Skittles Lesson:  Students will write the colors as a proportional relationship and solve proportions using multiple strategies including cross products.

Skittles Lab Activity – Original

Copy of Skittles Lab – Adapted

As our “Fun Friday,” students logged into Google Classroom and I previewed the activity.  It includes creating a pie chart.  You need to go to “insert”, “Chart” and then “pie.”  The students would not see the “Create in Sheets” in the lower lefthand corner, so I showed them a few times on the Smartboard.

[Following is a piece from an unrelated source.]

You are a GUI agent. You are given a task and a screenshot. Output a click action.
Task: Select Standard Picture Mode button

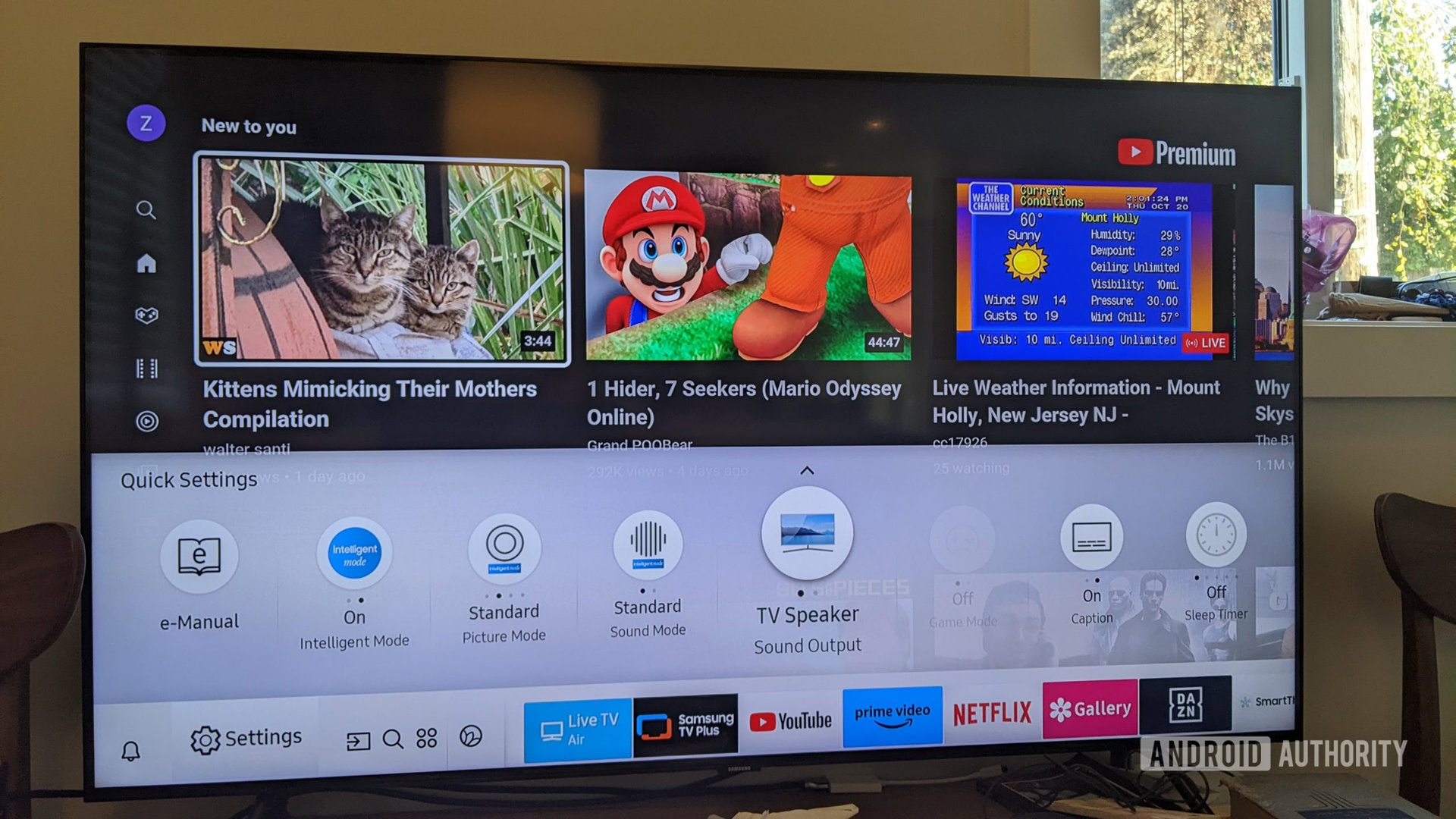tap(504, 572)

  1.  Students were asked and able to take the ratio of different color skittles and put it in a chart.  Instead of a coordinate graph, this lesson uses a pie graph which we see a lot of proportions use as well.
  2. Students then got to eat their math which is always fun!
  3. Students turned in the lab activity in Google Classroom.  Due to time constraints, I did not do the Google Drawing section.

Smoothies and Ratios

 

This Fun Friday was a LOT of fun!!  I asked the parents 2 weeks ago via Sign Up Genius to buy one food item.  The parents were happy to help contribute and I ended up with plenty of supplies.  On the day of smoothie making, I provided my huge Ikea smoothie straws, blender, vanilla and oats.

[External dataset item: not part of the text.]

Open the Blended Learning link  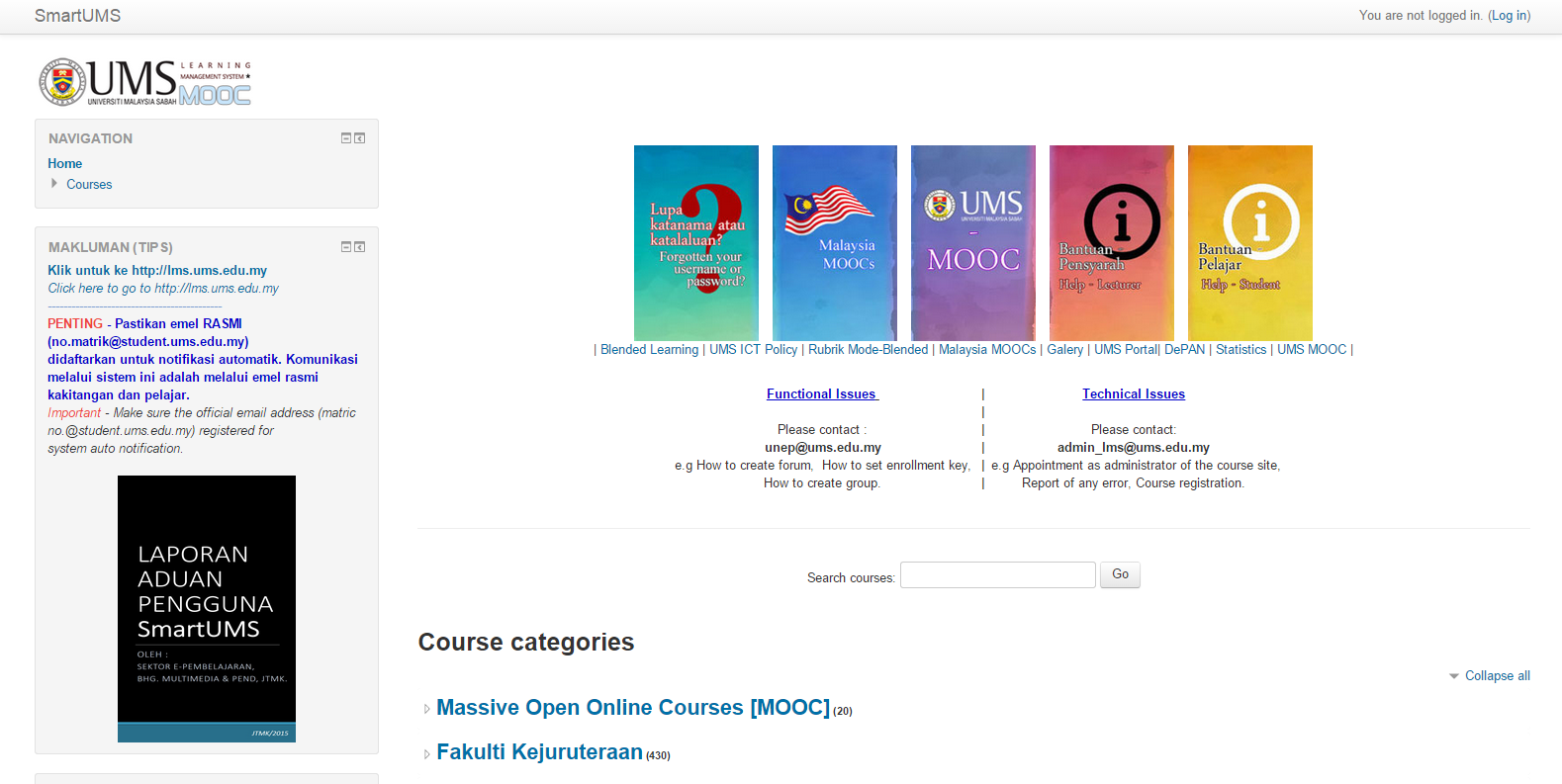point(649,350)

My morning class made these in the teacher’s lounge since lunchtime was far away.  It was handy to have the space and sink. My afternoon class stayed in the classroom and it still worked out well.  I made sure to have lots of napkins, wet washcloths and a disposable tablecloth (or the trash can liner works well in a pinch too!).

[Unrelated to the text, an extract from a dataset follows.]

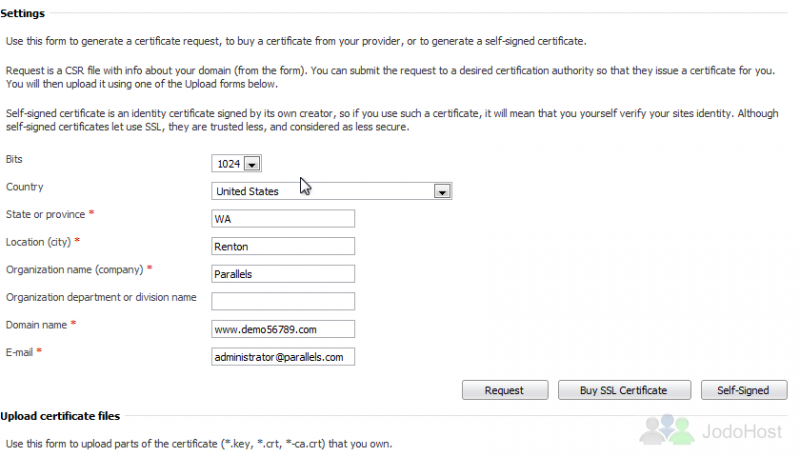Click the E-mail address input field
The height and width of the screenshot is (457, 800).
[283, 357]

  1.  After our morning warm-up and Brain Pop video, the students had to get into groups of 2 or 3 and choose a smoothie recipe from the handout.

**One change I would make to the handout is that you need ice.  Smoothies taste better cold and I added a cup of ice cubes to each recipe to make it colder. **

2.  Once they picked a recipe, I gave the students *part* of the new recipe.  So for recipe #4, I gave one group 2 and a half bananas.  So they had to figure out the rest of the recipe based on that proportion.  Of course you can do this two ways:  cross multiply and divide or find the ratio.  Some students figured this out intuitively and others took a little longer.

One group received 5 strawberries instead of 4.  They figured out they needed to multiply all of their ingredients by one constant (which is faster than cross multiply and divide) – I never told them this!  It was amazing!